Y es que el pisuicas ese sacudía los árboles de naranja y aguacate hasta dejarlos sin flores, botaba los frutos pequeños, tumbaba milpas y arrozales, y obligaba a comprar brillantina para amansar el pelo.
En alianza con la lluvia, empujaba al ganado hacia las burras de montaña, de donde costaba un mundo sacarlo.
Un día le arrebató el sombrero a Pancho Silva, al sorprenderlo por la nuca allí en Ranchitos –por donde se instalaron las primeras torres eólicas de Tilarán–, y el hombre entró en ira, desenfundó el revólver y agarró a balazos la prenda suspendida más allá de las copas de los árboles.
“¡Desgraciado viento del diablo!”, oí gritar a más de uno ante la tragedia sufrida. Después, con el correr de los años, solo escuché voces que atribuían la pertenencia del viento a Tilarán, pero como sinónimo de desventaja.

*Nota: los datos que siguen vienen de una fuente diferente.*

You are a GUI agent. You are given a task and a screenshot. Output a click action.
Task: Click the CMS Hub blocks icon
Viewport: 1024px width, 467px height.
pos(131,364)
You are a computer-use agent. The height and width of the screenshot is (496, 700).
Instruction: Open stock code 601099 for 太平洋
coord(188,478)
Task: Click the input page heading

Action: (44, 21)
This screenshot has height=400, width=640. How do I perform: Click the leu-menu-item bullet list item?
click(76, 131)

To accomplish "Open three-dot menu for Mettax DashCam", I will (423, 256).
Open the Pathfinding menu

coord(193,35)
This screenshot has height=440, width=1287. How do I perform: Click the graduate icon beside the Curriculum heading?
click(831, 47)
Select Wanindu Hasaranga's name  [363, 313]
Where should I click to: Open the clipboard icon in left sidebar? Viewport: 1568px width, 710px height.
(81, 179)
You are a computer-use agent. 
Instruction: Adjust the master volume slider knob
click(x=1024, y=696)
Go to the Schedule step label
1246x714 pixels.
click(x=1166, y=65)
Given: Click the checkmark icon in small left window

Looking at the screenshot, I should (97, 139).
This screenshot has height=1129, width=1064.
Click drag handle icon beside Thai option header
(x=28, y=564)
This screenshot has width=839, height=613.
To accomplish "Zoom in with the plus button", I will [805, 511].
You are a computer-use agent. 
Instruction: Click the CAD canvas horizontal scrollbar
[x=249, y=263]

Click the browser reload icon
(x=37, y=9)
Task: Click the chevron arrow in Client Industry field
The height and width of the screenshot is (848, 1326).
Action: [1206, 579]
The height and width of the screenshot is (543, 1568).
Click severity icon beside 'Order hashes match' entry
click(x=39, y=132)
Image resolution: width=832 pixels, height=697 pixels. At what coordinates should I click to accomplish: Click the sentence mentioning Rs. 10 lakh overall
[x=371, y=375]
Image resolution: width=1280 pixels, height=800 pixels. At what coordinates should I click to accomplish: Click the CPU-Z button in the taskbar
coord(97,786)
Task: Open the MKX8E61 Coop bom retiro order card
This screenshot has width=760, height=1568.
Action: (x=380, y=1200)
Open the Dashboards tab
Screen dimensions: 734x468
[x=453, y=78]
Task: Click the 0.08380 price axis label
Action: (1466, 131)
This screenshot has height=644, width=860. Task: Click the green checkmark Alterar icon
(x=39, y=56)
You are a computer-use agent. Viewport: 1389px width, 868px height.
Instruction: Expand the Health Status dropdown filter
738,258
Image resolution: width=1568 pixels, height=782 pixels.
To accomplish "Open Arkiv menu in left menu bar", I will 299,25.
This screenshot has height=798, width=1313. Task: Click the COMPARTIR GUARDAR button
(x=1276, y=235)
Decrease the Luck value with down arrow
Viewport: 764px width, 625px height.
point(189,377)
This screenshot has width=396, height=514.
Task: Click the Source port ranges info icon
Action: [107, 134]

“Tilarán es lindo, lástima ese insoportable ventolero...”, es una expresión propia de vecinos de otras latitudes.
En el colegio supe que el nombre de Tilarán viene del vocablo indígena Tilauatlan: lugar de lluvias y vientos.
Ahora que el paisaje es alterado bruscamente por torres moledoras para sacarle energía al demonio, no faltan reclamos solapados con la pregunta: “¿De quién es el viento?”, ante la pretensión de cobrar más por su explotación.
Cuatro empresas pagan anualmente a la Municipalidad de Tilarán ¢50,5 millones por patentes.
El cobro se hace con base en la ley de tarifas municipales N.° 7283, de 1992, a razón de ¢1.000 por ¢1.000.000 (millón) de ingresos brutos, y ¢8.000 por cada ¢1.000.000 de utilidades.
La Municipalidad remitió un proyecto al Congreso para duplicar esas tarifas. ¿Por qué el doble y no el triple, por ejemplo? No lo tengo claro aún.
El viejo criterio de que prima el interés nacional ante el local debe tener excepciones.
Según el ICE, la capacidad instalada de generación de energía eólica en el país es de 193,9 MW (megavatios), de los que 115,9 (59,8%) corresponden a Tilarán.
Y hoy, en que se reivindica, el viento también es de Tilarán.